Older people are more susceptible to getting sick with COVID-19 particularly those who have chronic illnesses and who may have a weakened immune system.
Pre-polling is available at 128 early voting centres between 9:00am and 9:00pm on Wednesday and Thursday this week and next week and on Saturday 21 March between 9:00am and 5:00pm. All details for the 2020 local government elections is available on www.ecq.qld.gov.au.
Residential aged care residents will be able to participate in the local government election by way of phone voting.
19 March – Special supermarket opening hours for older Australians
Special measures, such as additional opening hours, have been introduced at major supermarkets to help older Australians, and people with disabilities, get access to the supplies they need.
Two major retailers are opening one hour prior to their revised usual trading hours. For Woolworths and Coles this is currently occurring from 07:00am to 08:00am each day. But hours may vary by store, so check with your local supermarket.
These special hours are available exclusively for older people and people with a disability. You will be asked to present your Australian Government (Centrelink) issued Pensioner Concession Card or Commonwealth Seniors Health Card, and Health Care Card or your state Government issued ‘Seniors Cards’ or ‘Companion card’.

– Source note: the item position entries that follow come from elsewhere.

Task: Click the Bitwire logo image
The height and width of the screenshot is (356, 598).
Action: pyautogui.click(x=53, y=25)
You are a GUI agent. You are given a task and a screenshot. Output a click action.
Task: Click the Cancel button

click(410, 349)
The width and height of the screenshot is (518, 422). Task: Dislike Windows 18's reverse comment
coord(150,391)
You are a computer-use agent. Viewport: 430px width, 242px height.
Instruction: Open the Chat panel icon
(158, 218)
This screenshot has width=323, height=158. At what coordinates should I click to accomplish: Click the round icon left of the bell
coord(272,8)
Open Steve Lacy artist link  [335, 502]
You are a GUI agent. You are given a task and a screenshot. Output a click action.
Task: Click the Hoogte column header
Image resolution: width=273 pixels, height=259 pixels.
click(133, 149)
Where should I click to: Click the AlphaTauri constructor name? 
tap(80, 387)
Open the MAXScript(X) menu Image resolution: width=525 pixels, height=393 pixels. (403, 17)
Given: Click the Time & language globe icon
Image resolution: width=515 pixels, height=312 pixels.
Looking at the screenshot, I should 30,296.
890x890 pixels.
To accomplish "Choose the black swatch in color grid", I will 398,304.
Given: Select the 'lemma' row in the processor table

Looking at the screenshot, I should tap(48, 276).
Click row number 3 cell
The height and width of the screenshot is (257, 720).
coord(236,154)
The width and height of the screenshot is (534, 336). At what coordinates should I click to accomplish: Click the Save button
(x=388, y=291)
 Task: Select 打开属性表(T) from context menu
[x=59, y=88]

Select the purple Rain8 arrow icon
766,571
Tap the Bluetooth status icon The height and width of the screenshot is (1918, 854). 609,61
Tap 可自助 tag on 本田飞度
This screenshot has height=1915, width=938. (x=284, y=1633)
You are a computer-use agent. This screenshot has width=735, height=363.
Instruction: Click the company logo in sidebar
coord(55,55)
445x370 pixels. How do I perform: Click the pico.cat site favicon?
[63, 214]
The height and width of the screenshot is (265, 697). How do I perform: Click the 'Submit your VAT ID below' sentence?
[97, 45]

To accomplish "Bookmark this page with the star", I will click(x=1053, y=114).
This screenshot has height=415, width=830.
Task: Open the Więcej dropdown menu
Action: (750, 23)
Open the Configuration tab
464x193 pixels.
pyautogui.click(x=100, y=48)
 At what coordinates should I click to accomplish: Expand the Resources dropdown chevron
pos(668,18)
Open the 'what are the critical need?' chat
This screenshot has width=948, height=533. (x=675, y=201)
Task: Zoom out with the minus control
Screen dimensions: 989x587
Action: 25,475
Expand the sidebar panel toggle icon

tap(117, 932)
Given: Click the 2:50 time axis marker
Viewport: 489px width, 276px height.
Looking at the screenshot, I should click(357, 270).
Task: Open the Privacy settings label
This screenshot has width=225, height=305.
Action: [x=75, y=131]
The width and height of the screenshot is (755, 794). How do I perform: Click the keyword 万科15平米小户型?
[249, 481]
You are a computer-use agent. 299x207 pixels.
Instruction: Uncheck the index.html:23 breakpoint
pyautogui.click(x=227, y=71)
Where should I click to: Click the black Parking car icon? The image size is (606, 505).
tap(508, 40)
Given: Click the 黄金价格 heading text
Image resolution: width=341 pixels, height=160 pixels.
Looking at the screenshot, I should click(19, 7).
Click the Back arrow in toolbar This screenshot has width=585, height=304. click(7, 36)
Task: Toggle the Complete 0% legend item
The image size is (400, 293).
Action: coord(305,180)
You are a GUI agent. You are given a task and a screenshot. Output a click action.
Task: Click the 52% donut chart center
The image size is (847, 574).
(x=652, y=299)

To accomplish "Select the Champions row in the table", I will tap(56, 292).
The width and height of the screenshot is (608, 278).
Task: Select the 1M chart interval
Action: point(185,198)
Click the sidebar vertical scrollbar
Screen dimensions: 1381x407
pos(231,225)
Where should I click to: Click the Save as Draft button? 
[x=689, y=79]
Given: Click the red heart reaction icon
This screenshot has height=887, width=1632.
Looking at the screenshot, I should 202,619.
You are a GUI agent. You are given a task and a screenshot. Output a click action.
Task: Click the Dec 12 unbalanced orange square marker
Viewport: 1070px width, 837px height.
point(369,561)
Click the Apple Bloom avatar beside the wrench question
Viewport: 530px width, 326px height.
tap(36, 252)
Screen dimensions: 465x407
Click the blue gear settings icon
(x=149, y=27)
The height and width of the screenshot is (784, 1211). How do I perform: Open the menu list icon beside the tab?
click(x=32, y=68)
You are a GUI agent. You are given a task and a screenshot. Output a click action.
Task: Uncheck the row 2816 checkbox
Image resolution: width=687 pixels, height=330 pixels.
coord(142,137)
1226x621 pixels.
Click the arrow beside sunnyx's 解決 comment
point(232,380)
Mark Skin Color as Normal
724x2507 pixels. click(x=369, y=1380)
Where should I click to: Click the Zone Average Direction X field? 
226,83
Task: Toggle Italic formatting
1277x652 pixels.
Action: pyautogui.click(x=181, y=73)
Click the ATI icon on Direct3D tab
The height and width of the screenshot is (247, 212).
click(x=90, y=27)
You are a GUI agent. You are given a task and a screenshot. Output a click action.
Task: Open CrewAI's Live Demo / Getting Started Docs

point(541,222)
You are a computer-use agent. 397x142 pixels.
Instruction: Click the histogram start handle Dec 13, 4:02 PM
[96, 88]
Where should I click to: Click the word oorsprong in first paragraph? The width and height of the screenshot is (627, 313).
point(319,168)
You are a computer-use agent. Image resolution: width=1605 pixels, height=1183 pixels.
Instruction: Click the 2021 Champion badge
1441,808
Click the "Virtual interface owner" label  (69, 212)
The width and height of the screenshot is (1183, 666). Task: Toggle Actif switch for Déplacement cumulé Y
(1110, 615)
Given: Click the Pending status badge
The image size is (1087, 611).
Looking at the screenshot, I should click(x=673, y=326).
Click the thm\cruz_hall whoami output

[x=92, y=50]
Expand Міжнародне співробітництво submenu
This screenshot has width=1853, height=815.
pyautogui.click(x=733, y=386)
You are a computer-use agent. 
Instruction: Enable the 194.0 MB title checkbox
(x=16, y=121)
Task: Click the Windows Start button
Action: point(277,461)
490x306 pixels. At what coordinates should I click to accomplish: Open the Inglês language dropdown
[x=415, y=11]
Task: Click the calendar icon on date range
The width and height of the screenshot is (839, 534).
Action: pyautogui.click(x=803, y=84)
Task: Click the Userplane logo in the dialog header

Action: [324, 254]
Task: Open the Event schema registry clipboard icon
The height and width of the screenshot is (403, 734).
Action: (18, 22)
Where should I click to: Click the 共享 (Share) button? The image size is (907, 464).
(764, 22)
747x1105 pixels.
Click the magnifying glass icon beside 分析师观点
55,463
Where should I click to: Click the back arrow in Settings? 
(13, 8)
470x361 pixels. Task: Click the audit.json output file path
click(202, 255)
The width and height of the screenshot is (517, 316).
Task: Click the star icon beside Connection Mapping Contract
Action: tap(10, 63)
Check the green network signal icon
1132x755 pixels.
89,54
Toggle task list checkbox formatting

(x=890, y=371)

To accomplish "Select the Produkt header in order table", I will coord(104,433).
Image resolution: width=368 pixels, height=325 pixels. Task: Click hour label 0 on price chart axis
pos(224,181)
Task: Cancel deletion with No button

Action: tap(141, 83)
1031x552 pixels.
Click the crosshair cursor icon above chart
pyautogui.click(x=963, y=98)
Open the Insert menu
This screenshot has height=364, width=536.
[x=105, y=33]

Other supermarkets may also have special arrangements for older people. Please contact your local supermarket directly for more information.
I received an email/sms/phone call about COVID-19 from someone I don’t trust – is it a scam?
Unfortunately, there have been multiple reports of scams related to COVID-19. For the most accurate and up-to-date information on COVID-19, please rely on Australian Government material.
If you receive communication that you think may be a scam, delete the messages. Do not open any attachments, and do not click on any links. If you think someone may have accessed your financial information, contact your bank immediately.
For the most up-to-date information on scams in Australia, please go to https://www.staysmartonline.gov.au/ or call 1300 292 371.
We understand that this a confusing and unpredictable time, but we ask that you look out for one another. Older people are one of the groups most vulnerable to the virus. It is important that we all practice good hygiene and take sensible precautions to keep ourselves and each other safe.
What is COTA Queensland doing?
COTA Queensland’s Chief Executive continues to be involved in discussions about the COVID-19 pandemic with government officials and staff are informed through various credible sources.
We are receiving regular updates from the State government, from the Federal Government through the Department of Health and also through COTA Australia, as well as through the World Health Organisation. We are involved on an ongoing basis in discussions about the pandemic, its impacts on older people and on the aged care sector, and Government responses to address these impacts and we will keep you updated as things develop.
We have also made changes to the way we work. This includes:
- Staff working from home, communicating and collaborating virtually.
- Minimising travel, including interstate travel.
- Limiting larger face to face meetings and converting meetings to video where possible.
- Limiting our involvement in public events and postponing planned public events that cannot be held virtually.
Aside from these changes we are all continuing our work as usual and we meet virtually on a regular basis. Our phones are forwarded, so you can be assured we are available as usual continuing to advocate for Queenslanders as we age, whatever the circumstances.